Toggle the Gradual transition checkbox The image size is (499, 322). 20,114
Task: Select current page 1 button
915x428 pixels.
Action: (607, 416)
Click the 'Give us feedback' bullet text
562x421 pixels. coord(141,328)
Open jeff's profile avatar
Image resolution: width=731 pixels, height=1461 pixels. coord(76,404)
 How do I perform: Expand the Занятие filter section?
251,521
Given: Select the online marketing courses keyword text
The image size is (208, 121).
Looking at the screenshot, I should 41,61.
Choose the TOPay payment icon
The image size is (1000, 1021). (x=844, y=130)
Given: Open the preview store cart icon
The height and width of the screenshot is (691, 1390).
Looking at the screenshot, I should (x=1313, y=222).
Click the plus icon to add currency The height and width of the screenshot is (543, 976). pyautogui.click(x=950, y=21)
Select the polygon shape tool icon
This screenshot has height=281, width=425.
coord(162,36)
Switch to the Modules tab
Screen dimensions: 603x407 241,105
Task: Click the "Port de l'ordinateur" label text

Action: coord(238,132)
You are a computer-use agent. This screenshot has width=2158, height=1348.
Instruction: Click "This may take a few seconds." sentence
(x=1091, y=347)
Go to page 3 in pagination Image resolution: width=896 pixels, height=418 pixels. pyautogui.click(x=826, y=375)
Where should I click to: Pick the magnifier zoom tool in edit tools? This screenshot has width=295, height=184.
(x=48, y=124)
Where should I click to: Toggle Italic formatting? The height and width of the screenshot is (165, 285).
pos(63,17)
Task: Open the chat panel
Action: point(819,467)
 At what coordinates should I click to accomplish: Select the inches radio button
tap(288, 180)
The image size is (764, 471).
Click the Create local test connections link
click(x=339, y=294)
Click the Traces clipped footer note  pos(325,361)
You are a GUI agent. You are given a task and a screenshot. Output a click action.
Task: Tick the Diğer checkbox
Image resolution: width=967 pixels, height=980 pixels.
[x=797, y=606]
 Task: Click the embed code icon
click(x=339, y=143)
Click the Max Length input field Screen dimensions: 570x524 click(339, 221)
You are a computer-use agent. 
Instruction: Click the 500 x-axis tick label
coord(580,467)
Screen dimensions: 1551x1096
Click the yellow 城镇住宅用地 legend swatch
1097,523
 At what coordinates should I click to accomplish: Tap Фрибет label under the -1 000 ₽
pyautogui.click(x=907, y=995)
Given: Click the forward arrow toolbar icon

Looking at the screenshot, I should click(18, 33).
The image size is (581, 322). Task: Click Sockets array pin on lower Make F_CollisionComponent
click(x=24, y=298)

Assignment: Scan the records for lines that hold "checkbox", and reproduce each one you find.

Solution to the exercise:
Toggle the Gradual transition checkbox The image size is (499, 322). 20,114
Task: Tick the Diğer checkbox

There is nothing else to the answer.